As razões subjacentes à limitação da quantidade de mandatos consecutivos no desempenho de um cargo imposta a quem a ele pretende candidatar-se sempre alimentarão um debate político mais ou menos acalorado, como não pode deixar de ser.

Parece, inversamente, consensual o facto de, seja qual for o cargo, a impossibilidade de reeleição antes do interregno correspondente a, pelo menos, o tempo de duração efetiva do seguinte, de alguma forma libertar o recém-eleito para um derradeiro mandato para lhe imprimir um cunho pessoal, mais consentâneo com a sua forma de pensar ou de ser.  Alternativamente, poderá viabilizar, sem temor de consequências políticas negativas relevantes e em benefício do partido da sua predileção, uma atuação de oposição mais ou menos subtil a indivíduos de outra cor política que sejam titulares de outros órgãos de soberania ou afins.

Esta libertação da necessidade de assegurar a reeleição torna-se particularmente sensível em pessoas mais próximas do termo da carreira política, que já não considerem razoável ou desejável, após o jejum obrigatório, recandidatar-se a novo mandato.

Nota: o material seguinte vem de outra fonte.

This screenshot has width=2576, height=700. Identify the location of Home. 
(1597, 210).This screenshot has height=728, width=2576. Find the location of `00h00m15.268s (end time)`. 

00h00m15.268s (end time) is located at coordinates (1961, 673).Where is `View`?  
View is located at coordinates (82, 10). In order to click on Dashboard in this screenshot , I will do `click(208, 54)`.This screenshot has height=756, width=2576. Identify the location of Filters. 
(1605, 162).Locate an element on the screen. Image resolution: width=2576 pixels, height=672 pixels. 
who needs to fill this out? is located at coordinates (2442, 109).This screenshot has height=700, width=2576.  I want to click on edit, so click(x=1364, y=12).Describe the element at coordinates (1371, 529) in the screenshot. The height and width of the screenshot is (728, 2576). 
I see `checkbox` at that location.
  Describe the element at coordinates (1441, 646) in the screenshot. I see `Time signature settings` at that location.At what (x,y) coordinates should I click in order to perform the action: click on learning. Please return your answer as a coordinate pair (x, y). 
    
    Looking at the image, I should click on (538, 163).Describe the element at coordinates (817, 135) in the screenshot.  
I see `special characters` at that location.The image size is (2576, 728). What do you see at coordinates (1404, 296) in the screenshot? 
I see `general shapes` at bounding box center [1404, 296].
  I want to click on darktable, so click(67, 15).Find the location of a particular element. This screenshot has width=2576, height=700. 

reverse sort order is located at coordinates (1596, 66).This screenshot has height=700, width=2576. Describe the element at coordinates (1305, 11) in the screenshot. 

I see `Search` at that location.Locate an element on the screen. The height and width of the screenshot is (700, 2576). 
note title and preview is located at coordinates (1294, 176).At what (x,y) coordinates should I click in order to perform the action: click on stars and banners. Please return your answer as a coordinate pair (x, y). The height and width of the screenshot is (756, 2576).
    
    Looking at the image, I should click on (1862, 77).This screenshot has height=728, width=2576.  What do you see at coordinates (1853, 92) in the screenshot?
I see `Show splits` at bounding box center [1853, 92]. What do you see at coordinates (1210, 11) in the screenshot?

No caso da oposição política em benefício do partido ou da área política da sua simpatia, convirá, apesar de tudo, cuidar de que a oposição não seja frontal, declarada, sob pena de facilmente poder ser, pelo eleitorado, imputada ao titular a responsabilidade por uma mais ou menos tácita declaração de guerra aberta ou fria, qualquer delas assaz contraproducente face aos objetivos que o pudessem nortear.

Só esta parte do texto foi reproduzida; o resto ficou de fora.